Rewrite the records below, changing each "Screen dimensions" to "Screen size" and leaving everything else untouched.
** start of Records **
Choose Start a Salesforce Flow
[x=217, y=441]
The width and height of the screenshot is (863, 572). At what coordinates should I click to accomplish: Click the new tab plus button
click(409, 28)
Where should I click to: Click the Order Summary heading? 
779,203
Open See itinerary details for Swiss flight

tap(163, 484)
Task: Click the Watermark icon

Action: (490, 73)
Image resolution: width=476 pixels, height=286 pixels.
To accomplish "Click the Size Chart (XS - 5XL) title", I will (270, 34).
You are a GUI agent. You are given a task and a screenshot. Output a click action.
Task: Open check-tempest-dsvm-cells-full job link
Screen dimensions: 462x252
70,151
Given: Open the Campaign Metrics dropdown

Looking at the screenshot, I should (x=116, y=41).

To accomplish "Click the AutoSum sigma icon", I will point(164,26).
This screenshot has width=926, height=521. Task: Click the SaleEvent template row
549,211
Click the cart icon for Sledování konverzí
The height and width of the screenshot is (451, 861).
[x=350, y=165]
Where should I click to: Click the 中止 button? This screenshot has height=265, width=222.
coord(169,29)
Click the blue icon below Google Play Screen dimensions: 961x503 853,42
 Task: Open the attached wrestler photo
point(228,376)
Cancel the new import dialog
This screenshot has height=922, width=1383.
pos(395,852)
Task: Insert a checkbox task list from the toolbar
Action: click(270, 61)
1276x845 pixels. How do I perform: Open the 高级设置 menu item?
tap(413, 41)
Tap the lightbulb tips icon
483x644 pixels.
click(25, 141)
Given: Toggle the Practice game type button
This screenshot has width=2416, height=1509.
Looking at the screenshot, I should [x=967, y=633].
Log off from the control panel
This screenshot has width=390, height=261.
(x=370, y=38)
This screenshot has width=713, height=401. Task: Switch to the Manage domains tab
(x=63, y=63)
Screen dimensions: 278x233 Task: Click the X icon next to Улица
** end of Records **
§ Task result:
Choose Start a Salesforce Flow
[x=217, y=441]
The width and height of the screenshot is (863, 572). At what coordinates should I click to accomplish: Click the new tab plus button
click(409, 28)
Where should I click to: Click the Order Summary heading? 
779,203
Open See itinerary details for Swiss flight

tap(163, 484)
Task: Click the Watermark icon

Action: (490, 73)
Image resolution: width=476 pixels, height=286 pixels.
To accomplish "Click the Size Chart (XS - 5XL) title", I will (270, 34).
You are a GUI agent. You are given a task and a screenshot. Output a click action.
Task: Open check-tempest-dsvm-cells-full job link
Screen size: 462x252
70,151
Given: Open the Campaign Metrics dropdown

Looking at the screenshot, I should (x=116, y=41).

To accomplish "Click the AutoSum sigma icon", I will point(164,26).
This screenshot has width=926, height=521. Task: Click the SaleEvent template row
549,211
Click the cart icon for Sledování konverzí
The height and width of the screenshot is (451, 861).
[x=350, y=165]
Where should I click to: Click the 中止 button? This screenshot has height=265, width=222.
coord(169,29)
Click the blue icon below Google Play Screen size: 961x503 853,42
 Task: Open the attached wrestler photo
point(228,376)
Cancel the new import dialog
This screenshot has height=922, width=1383.
pos(395,852)
Task: Insert a checkbox task list from the toolbar
Action: click(270, 61)
1276x845 pixels. How do I perform: Open the 高级设置 menu item?
tap(413, 41)
Tap the lightbulb tips icon
483x644 pixels.
click(25, 141)
Given: Toggle the Practice game type button
This screenshot has width=2416, height=1509.
Looking at the screenshot, I should [x=967, y=633].
Log off from the control panel
This screenshot has width=390, height=261.
(x=370, y=38)
This screenshot has width=713, height=401. Task: Switch to the Manage domains tab
(x=63, y=63)
Screen size: 278x233 Task: Click the X icon next to Улица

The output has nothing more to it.